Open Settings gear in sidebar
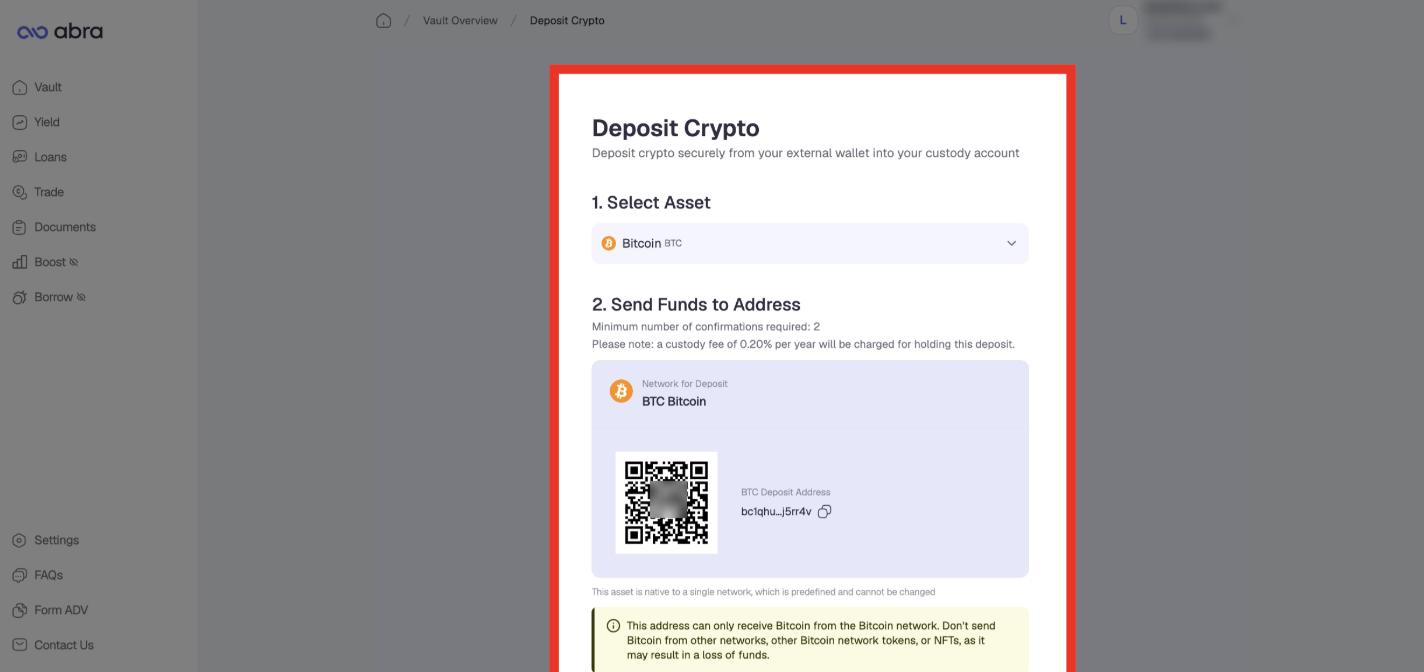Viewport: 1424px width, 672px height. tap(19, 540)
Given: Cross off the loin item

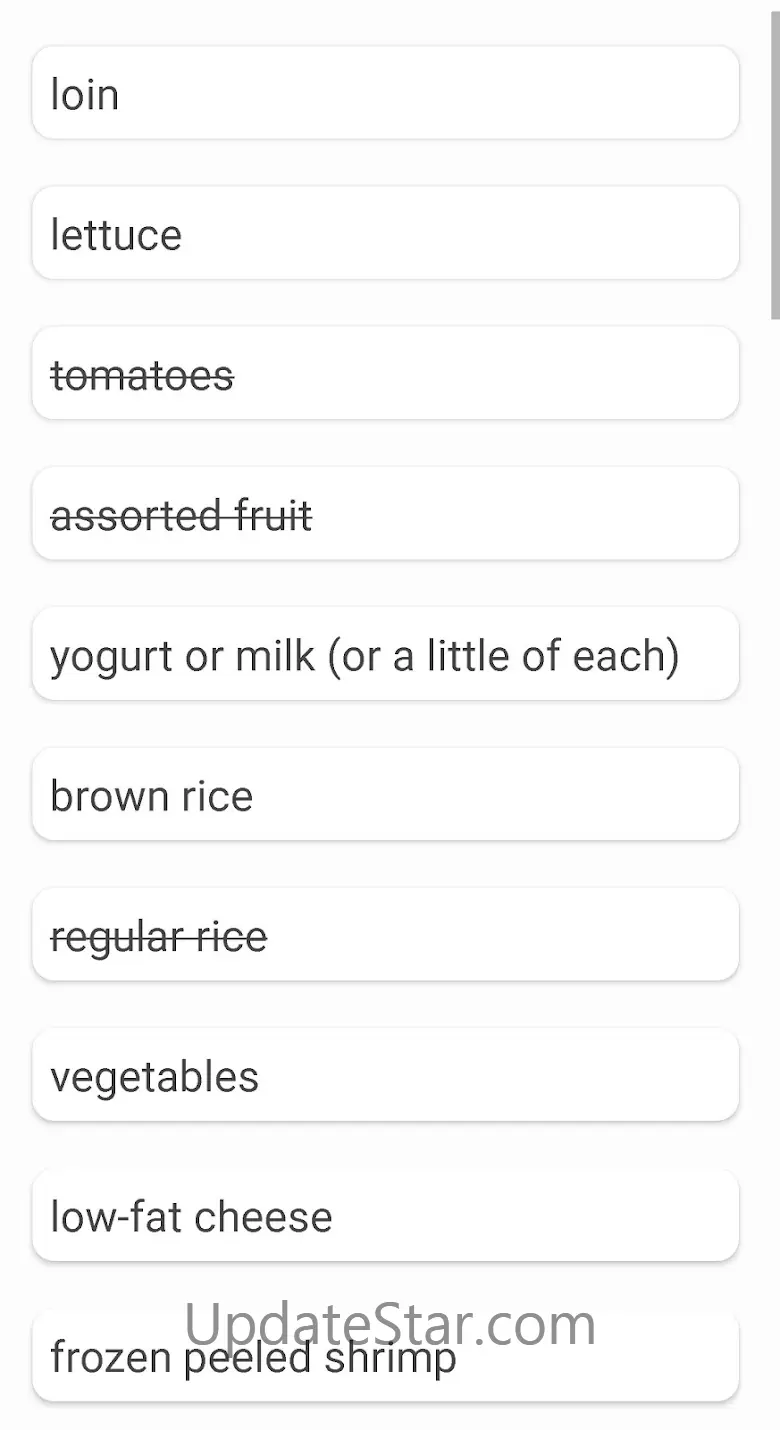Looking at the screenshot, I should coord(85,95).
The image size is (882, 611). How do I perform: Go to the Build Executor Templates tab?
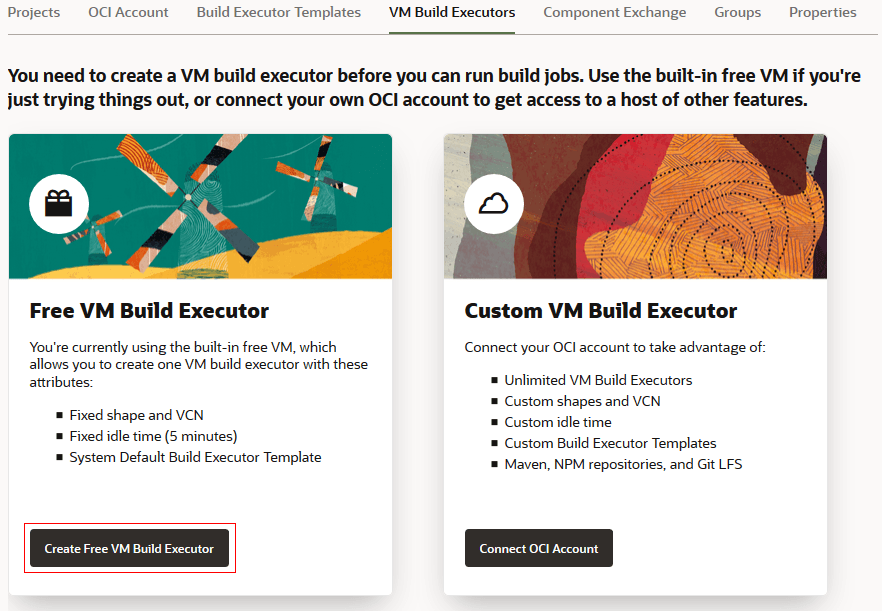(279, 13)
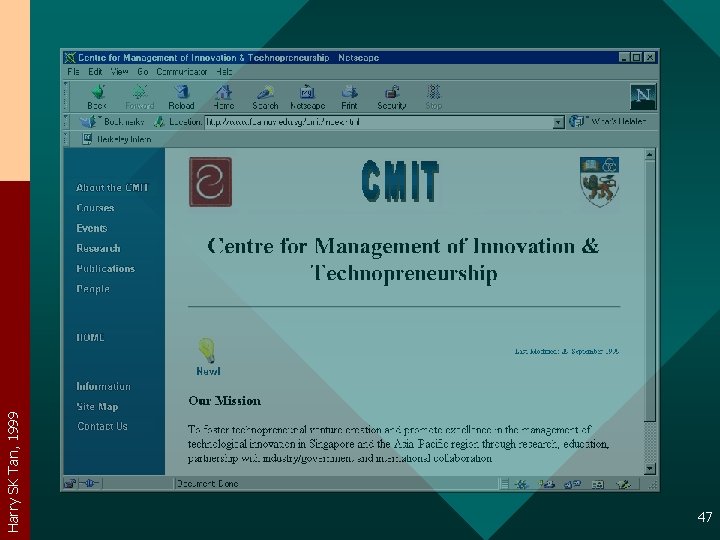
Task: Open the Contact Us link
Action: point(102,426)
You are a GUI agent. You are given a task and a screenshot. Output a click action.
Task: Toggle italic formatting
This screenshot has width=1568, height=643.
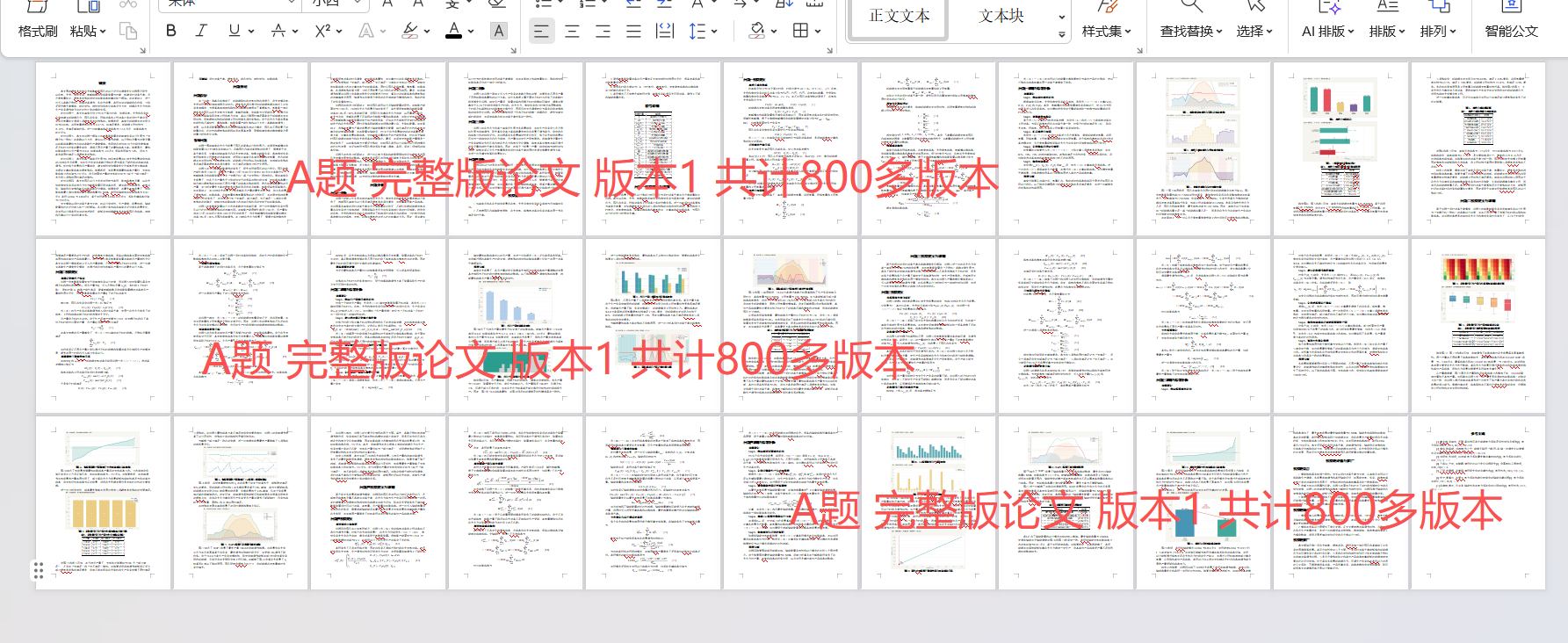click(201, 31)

* * *

**What you will do**
Take the lines from the one containing "Task: Toggle italic formatting" through the final line of the listing above and print them exactly, including both ends but no pictures.

**Response**
Task: Toggle italic formatting
This screenshot has width=1568, height=643.
click(201, 31)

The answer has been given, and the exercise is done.